To subscribe to the monthly C&E email newsletter and event announcements click here.

The nation was on edge watching Democrat Connor Lamb edging out Republican Rick Saccone by less than 1,000 votes in the recent House special in Pennsylvania’s 18th district.

Unlike Georgia’s 6th district special last year, there wasn’t as much public polling available leading up to the election. Of the polls conducted within the month before the election, two showed Lamb winning and two showed Saccone with the advantage.

When we see divergent results like this, it typically points to a toss-up race, which is what we ended up with. Why the Democrat won in a district President Trump carried by nearly 20 points in 2016, the same year former Rep. Tim Murphy (R) ran unopposed, is instructive in what’s shaping up to be a wave cycle.

Examining the results from the polls in the lead up to the March 13 election, in comparison to the election outcome, the polling was reasonably close to actual results.

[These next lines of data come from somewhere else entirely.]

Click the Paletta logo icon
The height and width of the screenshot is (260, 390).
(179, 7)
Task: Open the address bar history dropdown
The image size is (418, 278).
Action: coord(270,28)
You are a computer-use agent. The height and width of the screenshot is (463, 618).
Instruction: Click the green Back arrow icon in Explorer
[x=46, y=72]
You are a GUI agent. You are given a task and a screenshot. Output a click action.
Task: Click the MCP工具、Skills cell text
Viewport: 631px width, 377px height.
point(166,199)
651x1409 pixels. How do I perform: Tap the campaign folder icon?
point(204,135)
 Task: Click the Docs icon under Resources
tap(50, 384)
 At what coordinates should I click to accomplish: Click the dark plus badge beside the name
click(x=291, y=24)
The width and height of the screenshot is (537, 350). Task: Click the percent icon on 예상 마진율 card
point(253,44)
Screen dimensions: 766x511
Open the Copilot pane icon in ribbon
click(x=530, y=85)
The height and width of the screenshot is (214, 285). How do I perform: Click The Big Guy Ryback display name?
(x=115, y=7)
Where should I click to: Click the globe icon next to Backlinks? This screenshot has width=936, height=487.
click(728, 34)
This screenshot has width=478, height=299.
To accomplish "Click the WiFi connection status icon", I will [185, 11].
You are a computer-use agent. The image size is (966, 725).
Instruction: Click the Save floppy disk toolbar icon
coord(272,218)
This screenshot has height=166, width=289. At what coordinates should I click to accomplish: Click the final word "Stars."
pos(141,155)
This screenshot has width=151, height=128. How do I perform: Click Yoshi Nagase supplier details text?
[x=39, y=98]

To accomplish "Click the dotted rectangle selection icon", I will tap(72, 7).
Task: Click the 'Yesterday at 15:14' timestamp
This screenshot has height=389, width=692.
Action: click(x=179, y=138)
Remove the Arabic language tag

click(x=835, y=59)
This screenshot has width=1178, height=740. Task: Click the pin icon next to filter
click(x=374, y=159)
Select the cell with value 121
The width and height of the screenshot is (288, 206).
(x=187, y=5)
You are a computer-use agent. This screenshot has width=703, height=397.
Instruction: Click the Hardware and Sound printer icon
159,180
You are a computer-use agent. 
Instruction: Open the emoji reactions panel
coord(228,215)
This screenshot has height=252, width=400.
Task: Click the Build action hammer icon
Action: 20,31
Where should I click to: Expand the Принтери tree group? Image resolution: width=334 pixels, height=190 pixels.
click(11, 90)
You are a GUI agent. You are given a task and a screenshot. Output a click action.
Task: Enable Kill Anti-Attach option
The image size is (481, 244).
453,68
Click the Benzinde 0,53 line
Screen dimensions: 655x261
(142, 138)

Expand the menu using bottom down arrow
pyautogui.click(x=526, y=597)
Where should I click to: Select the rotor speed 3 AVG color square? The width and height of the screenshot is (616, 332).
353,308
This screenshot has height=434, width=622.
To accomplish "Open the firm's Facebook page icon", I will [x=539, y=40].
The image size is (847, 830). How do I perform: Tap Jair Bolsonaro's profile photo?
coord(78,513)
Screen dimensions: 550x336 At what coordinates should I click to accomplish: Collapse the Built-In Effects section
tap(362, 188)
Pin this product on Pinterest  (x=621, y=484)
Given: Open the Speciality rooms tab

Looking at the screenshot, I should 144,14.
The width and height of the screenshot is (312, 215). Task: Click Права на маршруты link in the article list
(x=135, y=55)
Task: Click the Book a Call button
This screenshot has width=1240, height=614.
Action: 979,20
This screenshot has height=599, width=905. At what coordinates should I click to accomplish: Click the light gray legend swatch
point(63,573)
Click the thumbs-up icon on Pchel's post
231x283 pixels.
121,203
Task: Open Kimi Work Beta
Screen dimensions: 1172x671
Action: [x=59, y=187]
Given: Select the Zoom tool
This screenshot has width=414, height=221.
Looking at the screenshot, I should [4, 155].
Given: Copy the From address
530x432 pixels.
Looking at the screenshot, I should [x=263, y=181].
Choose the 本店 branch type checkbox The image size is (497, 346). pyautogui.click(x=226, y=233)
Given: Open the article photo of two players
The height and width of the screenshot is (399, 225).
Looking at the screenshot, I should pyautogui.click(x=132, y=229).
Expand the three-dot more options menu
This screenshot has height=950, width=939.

Interestingly, across all public polls, Saccone’s numbers didn’t move much. In the last month, all three surveys had Saccone at 45 percent (some solid consistency) with Lamb ranging from 42-51 percent.

If we look at the spread between the two candidates, the last public poll conducted by Monmouth showed a six-point gap, while two conducted earlier in the month by Gravis and Emerson College each showed a three-point gap (although each showing a different leader).

Just one company, Gravis Marketing, conducted multiple polls leading up to the election, and shared some internal demographic breakouts of the data. With this in mind, we thought it would be interesting to take a look at who, according to the poll, shifted over the past couple months and which cohorts tended to remain consistent in their support. After looking at the data, there were three big takeaways for us.

First, when looking at party identification, the vast majority of Democrats said they would vote for Lamb and most Republicans said they were supporting Saccone, neither of which is shocking. But the relative steady level of support was a bit surprising.

Growth for the home-party candidate was in low-to-mid single digits. While the race was more steady among the more partisan voters, Independent or other party voters increasingly shifted to the Lamb camp, while also moving away from Saccone (as opposed to being undecided and moving to one candidate).

From the January to the March poll, Independents or other party voters who said they would vote for Lamb shifted from 24-to-46 percent -- a 22-point increase. Independents or other party voters who said they would vote for Saccone decreased from 38-to-26 percent, a 12-point decline.

In addition to party ID, the 2016 presidential vote was also a telling indicator. Although Trump decisively won the district, he’s not a “typical” Republican. Saccone, a more mainstream Republican, was unable to hold a big enough portion of this voting bloc.

By March, just 76 percent of Trump supporters were behind Saccone while 86 percent of Hillary Clinton voters supported Lamb. Interestingly, Lamb earned the support of Trump voters over time.

Indeed, in the March poll, 13 percent of those who voted for Trump said they would vote for Lamb, compared to just 5 percent of this cohort in January.

Third, age is another noteworthy breakdown to examine. Over the three months prior to the special election, the Gravis poll showed an increased level of support for Lamb from 27-to-53 percent among 18-to-29-year olds. Meanwhile, Saccone’s support decreased from 30-to-18 percent among this age group.

In addition, in the March poll, 50-64-year-olds strongly supported Saccone with 55 percent of this group saying they would vote for him in the election. Conversely, in the same poll, only 35 percent of 50-64-year-olds said they would vote for Lamb.

The support for each of the candidates in this age group remained relatively steady through the three polls. While it will take some time for the voter files to be updated to determine actual voter turnout by demographics, it stands to reason that if these patterns held, younger voters turned out in much higher numbers than would be expected, given this cohort’s historically low turnout rate.

Overall, the polling wasn’t off the mark. The average of the three polls conducted in March was only 1.8-points away from the actual results. Democrats increasingly said they would be voting for Lamb, while Republicans decreasingly said they would vote for Saccone.

Trump voters were not quite as enthusiastic about voting for the Republican as Clinton voters were about voting for the Democrat in this race. And finally, young voters’ support for Lamb was a close match to the older voters’ support for Saccone.

In a race this close, every group is important and every group either helped Lamb win or led to Saccone losing. This wasn’t a steady state race according to the available polling data, and it does appear that candidates and campaigns can actually make a difference. Who knew?